The numbers in the table above frame a program of extraordinary scale and social weight. The fact that Medicaid covers nearly 77 million people — even after a historic post-pandemic contraction — underscores how deeply embedded the program has become in the American healthcare landscape. The pandemic peak of 94 million enrollees was not sustainable under normal eligibility rules, and the unwinding process has been both necessary and painful, with 25+ million disenrollments since April 2023. Yet today’s enrollment remains 7% above the February 2020 pre-pandemic baseline, suggesting that many people who enrolled during the pandemic were genuinely eligible all along and simply hadn’t been connected to the program previously.
What stands out equally is the financial magnitude: a combined federal and state expenditure of $894 billion in FY 2023 makes Medicaid one of the largest single items in all of American government spending. The $691 billion federal cost for Medicaid and CHIP combined in 2025 eclipses the entire defense budgets of most nations.

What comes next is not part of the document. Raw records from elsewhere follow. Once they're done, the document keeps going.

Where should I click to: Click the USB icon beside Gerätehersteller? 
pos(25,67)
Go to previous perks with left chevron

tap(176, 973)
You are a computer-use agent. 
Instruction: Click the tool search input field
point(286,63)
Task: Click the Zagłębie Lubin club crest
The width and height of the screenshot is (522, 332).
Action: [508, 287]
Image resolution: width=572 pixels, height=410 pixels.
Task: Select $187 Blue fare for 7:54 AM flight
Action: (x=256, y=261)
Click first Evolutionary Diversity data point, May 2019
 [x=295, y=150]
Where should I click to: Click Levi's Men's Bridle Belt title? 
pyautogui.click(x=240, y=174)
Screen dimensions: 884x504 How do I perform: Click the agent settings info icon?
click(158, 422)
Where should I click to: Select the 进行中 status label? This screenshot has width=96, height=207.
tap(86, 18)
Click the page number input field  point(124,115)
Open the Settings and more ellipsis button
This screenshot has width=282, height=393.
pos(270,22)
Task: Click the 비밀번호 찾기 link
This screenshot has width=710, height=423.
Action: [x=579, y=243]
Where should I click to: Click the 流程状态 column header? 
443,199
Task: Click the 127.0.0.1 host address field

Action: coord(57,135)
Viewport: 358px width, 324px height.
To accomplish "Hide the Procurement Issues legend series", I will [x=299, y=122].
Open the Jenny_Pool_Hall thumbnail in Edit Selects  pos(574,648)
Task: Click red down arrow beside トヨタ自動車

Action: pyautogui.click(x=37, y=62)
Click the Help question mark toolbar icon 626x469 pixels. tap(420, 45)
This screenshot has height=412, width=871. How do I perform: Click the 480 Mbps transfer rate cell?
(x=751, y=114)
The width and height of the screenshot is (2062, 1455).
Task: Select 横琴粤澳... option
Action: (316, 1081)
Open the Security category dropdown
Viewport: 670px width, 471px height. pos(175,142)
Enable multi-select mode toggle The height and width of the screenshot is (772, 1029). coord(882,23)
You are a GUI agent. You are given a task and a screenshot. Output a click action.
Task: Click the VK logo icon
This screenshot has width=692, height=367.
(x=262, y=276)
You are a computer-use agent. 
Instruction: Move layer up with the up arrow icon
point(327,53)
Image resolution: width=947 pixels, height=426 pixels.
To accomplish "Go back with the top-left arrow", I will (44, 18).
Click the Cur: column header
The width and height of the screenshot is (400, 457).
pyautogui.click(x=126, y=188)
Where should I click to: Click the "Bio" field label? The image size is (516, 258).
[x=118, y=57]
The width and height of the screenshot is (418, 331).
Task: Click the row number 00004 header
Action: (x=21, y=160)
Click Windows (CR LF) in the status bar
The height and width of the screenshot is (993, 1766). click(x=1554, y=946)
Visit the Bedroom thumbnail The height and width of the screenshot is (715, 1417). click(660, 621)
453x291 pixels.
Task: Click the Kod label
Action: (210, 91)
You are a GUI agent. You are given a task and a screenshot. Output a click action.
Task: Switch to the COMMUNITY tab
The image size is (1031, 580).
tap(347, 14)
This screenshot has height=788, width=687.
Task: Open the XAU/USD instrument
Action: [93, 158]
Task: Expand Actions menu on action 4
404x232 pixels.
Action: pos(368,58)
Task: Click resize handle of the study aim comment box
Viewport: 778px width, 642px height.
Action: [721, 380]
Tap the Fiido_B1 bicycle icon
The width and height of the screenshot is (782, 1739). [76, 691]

The transition to managed care dominance — with 84.8% of enrollees now receiving care through managed care organizations — reflects decades of state-level decisions to shift from fee-for-service models toward cost-managed delivery systems, with mixed but generally favorable results on access and cost containment.
Medicaid Enrollment Trends in the US 2026
| Metric | Data / Value |
|---|---|
| Enrollment — September 2025 | 77,050,295 people (Medicaid + CHIP) |
| Enrollment — October 2025 | 76,790,559 people (Medicaid + CHIP) |
| Enrollment — April 2025 | 78.4 million people (Medicaid + CHIP) |
| Medicaid-only (April 2025) | 71.1 million individuals |
| CHIP-only (April 2025) | 7.3 million individuals |
| Adults enrolled in Medicaid (April 2025) | 41.1 million adults |
| Children in Medicaid + CHIP (April 2025) | 37.3 million children |
| Enrollment change Sept 2024 → Sept 2025 | Medicaid decreased by 2.5 million (-3%), CHIP increased by 31,000 (<1%) |
| Change from pre-pandemic Feb 2020 to Sept 2025 | Medicaid up by 5.6 million (+9%), CHIP up by 390,000 (+6%) |
| Total disenrolled during unwinding | At least 25,198,000 (as of September 2024) |
| Adults (Medicaid) growth vs pre-pandemic | Up 6.9 million (+20%) from Feb 2020 |
| Children (Medicaid+CHIP) growth vs pre-pandemic | Up 2.1 million (+6%) from Feb 2020 |
| Applications received (April 2025) | 2.5 million applications — up 14% from April 2024 |
Source: CMS, September 2025 and October 2025 Medicaid and CHIP Eligibility Operations and Enrollment Snapshots (Medicaid.gov); CMS April 2025 Medicaid and CHIP Eligibility Operations and Enrollment Snapshot; KFF Medicaid Enrollment and Unwinding Tracker (Updated January 2026).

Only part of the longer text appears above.